One of the first targets of Health Care America was Michael Moore,
whose movie SiCKO was about to have its U.S. premier. The objective of
Health Care America’s attacks on Moore and SiCKO was to frighten people
into believing that quality of care would suffer if we allowed the
government to “take over” the health system.
Immediately after the first American screening of SiCKO in Sacramento, many reporters got this in their inbox:
“Health Care America, a non-partisan, non-profit health care advocacy
organization, released the following statement in response to a
California rally held by Michael Moore and a variety of advocates in
support of a government takeover of our health care system: The reality
is that government-run health systems around the world are failing
patients — forcing them to forgo treatments or seek out-of-pocket care
in other countries.”
Fast forward to the spring of 2009. Before Democratic congressional
leaders had written any reform legislation, political consultant Frank
Luntz suggested in a memo to Republican leaders that they should
characterize anything the Democrats proposed as a “government takeover.”
“Nothing else turns people against the government takeover of
healthcare more than the realistic expectation that it will result in
delayed and potentially even denied treatment, procedures and/or
medications,” Luntz wrote.
The industry’s years-long FUD campaign clearly has scared millions of
Americans into believing — erroneously — that Obamacare represents a
government takeover.
This past week, we got a glimpse into how the insurance industry and
its political allies will give the “government takeover” campaign a new
spin: Obamacare will cause insurance premiums to double in 2015.
Citing “one senior insurance executive who requested anonymity,” The Hill, an inside-the-Beltway publication, predicted last week that “Obamacare-related premiums will double in some parts of the country.”
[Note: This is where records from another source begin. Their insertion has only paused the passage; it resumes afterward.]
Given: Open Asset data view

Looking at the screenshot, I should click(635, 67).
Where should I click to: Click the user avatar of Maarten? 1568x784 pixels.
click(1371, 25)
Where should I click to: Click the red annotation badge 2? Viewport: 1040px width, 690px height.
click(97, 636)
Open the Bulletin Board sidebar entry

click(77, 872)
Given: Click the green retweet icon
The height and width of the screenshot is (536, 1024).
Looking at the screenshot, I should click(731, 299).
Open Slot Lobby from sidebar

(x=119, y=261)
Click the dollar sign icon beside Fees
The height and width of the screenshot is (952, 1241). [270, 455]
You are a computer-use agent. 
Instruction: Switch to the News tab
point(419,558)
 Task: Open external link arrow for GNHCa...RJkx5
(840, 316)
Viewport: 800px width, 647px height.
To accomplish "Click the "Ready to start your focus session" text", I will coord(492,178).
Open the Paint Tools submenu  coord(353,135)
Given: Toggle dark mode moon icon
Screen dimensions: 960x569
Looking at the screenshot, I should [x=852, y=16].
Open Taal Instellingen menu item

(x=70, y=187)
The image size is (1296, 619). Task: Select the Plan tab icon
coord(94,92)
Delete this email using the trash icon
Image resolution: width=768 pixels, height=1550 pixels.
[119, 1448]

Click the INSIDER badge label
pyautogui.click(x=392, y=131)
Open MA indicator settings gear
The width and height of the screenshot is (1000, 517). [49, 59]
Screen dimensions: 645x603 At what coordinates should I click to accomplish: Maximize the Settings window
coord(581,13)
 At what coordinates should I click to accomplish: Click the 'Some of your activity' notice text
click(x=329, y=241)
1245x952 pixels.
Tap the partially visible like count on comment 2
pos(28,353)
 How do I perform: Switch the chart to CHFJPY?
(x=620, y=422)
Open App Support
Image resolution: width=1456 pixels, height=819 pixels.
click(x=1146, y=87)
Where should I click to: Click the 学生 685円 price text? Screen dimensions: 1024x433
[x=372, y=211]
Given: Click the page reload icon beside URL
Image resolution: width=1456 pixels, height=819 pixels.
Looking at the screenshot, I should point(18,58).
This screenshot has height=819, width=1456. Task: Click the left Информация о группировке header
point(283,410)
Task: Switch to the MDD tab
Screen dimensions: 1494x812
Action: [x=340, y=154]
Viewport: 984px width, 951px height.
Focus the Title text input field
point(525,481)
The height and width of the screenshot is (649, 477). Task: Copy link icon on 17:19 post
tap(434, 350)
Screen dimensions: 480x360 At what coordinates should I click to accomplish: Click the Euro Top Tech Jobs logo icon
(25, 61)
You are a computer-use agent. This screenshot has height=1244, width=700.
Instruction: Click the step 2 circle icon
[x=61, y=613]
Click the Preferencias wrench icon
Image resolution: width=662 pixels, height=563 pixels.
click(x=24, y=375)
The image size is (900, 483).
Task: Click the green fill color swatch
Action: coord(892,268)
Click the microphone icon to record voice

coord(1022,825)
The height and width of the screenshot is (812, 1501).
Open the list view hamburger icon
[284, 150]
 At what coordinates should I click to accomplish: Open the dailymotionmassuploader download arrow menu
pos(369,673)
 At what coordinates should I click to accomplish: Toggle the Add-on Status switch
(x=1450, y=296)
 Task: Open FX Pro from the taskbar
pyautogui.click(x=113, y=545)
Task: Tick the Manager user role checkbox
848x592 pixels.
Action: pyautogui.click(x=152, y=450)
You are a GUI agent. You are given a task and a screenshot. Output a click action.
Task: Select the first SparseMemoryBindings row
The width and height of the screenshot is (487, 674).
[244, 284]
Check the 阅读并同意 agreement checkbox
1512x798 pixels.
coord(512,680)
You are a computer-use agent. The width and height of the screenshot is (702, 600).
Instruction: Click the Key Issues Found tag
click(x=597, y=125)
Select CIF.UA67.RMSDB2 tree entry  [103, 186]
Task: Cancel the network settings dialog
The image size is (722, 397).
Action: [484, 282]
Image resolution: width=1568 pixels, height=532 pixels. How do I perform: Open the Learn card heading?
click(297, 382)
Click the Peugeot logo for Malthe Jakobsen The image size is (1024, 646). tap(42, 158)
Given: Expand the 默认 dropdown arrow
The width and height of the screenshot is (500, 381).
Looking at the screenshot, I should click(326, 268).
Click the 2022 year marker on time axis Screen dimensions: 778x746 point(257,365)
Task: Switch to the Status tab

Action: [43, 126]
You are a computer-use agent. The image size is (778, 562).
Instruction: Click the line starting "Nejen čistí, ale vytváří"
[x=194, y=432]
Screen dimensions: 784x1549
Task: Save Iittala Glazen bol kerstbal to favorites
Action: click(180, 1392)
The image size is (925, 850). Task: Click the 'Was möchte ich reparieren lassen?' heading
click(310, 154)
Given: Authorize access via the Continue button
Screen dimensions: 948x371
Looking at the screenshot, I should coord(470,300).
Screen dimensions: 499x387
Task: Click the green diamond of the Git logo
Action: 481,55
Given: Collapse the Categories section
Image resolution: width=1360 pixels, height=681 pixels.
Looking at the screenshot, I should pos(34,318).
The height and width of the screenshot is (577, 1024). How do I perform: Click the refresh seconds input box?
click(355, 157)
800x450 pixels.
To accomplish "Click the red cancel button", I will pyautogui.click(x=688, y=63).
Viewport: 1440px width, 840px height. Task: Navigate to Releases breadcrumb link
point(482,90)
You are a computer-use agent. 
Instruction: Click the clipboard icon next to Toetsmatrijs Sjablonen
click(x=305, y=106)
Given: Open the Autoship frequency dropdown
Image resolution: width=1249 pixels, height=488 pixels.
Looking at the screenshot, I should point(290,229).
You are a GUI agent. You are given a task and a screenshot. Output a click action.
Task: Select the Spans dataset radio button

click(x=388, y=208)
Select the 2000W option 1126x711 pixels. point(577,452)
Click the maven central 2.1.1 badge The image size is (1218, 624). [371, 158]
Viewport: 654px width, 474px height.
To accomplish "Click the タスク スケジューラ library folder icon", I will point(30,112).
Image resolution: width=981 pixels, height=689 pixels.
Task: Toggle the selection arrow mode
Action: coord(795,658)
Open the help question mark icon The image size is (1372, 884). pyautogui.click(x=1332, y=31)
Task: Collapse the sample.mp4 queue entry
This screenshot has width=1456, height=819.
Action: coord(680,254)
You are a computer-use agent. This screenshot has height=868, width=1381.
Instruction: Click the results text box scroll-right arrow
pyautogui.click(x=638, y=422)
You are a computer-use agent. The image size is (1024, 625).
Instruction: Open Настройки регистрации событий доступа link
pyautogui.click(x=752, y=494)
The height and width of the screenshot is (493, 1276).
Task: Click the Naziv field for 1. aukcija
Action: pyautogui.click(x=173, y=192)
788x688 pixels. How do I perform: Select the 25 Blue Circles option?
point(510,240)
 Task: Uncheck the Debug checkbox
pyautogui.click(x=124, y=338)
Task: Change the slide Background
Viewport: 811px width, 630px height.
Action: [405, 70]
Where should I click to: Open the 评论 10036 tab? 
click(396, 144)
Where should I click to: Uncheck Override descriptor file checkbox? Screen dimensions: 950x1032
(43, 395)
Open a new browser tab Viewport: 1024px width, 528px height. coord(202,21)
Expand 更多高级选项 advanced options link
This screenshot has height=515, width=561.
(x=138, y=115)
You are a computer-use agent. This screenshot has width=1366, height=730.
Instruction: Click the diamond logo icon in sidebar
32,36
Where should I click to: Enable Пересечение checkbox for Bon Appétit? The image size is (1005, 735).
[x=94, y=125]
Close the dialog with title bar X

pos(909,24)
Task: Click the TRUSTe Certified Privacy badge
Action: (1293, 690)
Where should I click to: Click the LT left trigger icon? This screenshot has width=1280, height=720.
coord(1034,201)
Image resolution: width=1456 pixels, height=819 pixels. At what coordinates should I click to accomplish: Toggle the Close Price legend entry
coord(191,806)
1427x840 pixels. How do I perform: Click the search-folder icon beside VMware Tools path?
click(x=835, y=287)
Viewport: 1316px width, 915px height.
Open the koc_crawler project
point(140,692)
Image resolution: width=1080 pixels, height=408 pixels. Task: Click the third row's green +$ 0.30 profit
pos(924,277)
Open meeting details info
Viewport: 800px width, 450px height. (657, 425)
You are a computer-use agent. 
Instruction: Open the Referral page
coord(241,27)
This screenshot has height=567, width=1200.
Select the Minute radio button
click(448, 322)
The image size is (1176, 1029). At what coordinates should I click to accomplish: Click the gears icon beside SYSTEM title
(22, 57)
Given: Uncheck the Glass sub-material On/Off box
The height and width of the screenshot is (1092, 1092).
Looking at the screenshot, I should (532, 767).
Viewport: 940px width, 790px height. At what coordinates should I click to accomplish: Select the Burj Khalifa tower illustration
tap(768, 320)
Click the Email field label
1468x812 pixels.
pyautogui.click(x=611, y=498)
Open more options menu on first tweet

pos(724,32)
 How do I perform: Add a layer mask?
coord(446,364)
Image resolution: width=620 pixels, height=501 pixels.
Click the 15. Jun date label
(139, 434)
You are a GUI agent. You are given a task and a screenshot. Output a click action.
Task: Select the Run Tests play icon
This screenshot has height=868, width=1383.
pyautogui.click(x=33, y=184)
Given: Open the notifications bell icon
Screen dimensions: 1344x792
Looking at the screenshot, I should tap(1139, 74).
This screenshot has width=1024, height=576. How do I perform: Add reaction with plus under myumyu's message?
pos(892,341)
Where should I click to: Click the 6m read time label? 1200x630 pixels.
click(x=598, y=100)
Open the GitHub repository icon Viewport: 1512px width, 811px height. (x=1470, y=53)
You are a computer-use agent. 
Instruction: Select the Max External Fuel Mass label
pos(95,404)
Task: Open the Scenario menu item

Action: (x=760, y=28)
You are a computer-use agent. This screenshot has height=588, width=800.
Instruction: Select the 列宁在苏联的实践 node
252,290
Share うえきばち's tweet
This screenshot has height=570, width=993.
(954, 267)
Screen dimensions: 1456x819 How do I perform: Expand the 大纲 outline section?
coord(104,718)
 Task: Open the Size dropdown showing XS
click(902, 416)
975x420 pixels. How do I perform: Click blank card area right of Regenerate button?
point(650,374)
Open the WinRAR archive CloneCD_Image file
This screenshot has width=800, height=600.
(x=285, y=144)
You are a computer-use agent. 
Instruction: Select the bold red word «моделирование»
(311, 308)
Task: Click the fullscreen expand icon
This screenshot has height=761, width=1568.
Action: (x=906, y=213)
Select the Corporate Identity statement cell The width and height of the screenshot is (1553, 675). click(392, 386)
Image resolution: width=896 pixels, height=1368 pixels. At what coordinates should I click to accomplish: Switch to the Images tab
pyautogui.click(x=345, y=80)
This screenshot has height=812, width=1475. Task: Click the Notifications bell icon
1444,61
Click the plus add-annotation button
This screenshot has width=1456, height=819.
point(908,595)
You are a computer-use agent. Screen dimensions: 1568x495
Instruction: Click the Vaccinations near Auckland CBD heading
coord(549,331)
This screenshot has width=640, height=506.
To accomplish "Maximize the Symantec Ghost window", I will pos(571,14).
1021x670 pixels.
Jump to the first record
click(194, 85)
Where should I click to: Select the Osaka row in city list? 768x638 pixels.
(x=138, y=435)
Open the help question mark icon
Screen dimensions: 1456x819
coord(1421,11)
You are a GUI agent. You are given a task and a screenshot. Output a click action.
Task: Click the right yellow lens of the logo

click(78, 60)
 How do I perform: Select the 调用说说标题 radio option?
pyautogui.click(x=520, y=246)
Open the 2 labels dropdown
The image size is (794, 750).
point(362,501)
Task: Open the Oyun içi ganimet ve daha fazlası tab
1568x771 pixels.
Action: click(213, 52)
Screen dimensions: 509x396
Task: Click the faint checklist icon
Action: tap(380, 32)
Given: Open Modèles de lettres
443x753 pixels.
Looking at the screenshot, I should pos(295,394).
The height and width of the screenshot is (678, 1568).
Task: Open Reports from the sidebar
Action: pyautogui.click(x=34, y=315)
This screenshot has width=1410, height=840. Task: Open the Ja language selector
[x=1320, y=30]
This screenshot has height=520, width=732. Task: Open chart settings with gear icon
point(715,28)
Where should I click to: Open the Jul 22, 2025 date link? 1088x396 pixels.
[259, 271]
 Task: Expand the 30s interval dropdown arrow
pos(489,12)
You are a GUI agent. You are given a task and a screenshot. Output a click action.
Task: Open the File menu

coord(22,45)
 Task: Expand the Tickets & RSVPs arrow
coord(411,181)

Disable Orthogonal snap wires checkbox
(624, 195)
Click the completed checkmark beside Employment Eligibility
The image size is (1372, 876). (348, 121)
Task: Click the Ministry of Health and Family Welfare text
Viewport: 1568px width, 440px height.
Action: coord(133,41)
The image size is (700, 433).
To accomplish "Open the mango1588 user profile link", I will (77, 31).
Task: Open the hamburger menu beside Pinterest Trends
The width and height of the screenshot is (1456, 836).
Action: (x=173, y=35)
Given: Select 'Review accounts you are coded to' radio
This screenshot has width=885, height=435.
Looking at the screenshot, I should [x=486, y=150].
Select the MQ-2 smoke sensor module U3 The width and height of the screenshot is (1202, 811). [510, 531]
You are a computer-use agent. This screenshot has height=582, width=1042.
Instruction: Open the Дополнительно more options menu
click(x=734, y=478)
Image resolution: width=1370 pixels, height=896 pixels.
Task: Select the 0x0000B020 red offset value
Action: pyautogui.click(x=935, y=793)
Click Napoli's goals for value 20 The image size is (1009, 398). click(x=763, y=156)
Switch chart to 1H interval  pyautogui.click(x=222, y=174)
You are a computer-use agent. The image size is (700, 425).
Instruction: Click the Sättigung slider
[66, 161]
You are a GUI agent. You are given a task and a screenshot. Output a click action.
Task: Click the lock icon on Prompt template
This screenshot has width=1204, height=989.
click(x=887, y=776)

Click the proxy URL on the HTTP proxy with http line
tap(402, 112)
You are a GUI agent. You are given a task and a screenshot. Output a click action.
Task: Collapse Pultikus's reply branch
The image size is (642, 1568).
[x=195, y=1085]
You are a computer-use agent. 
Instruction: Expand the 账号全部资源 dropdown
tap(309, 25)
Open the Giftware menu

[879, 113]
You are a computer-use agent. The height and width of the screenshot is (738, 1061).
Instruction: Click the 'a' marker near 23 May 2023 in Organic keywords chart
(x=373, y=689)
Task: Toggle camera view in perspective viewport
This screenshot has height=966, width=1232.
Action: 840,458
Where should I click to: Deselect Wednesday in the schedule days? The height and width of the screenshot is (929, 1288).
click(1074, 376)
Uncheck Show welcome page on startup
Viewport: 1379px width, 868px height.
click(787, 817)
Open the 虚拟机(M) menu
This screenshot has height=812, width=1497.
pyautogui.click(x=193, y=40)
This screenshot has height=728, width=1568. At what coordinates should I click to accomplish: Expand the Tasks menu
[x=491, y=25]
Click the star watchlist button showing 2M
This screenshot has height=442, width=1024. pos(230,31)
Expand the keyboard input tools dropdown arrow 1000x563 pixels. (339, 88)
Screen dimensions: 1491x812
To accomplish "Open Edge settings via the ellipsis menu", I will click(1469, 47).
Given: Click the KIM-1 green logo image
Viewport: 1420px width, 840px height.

There is absolutely no reason to believe this will happen — and good
reasons why it won’t, which I’ll explain next week — but facts have
little place in most political campaigns. Rest assured, the specter of
skyrocketing premiums will be part of a carefully crafted and executed
campaign designed to create fear, uncertainty and doubt in the minds of
voters next November. Some things never change.
Former CIGNA executive-turned-whistleblower Wendell Potter is
writing about the health care industry and the ongoing battle for health
reform for the Center for Public Integrity.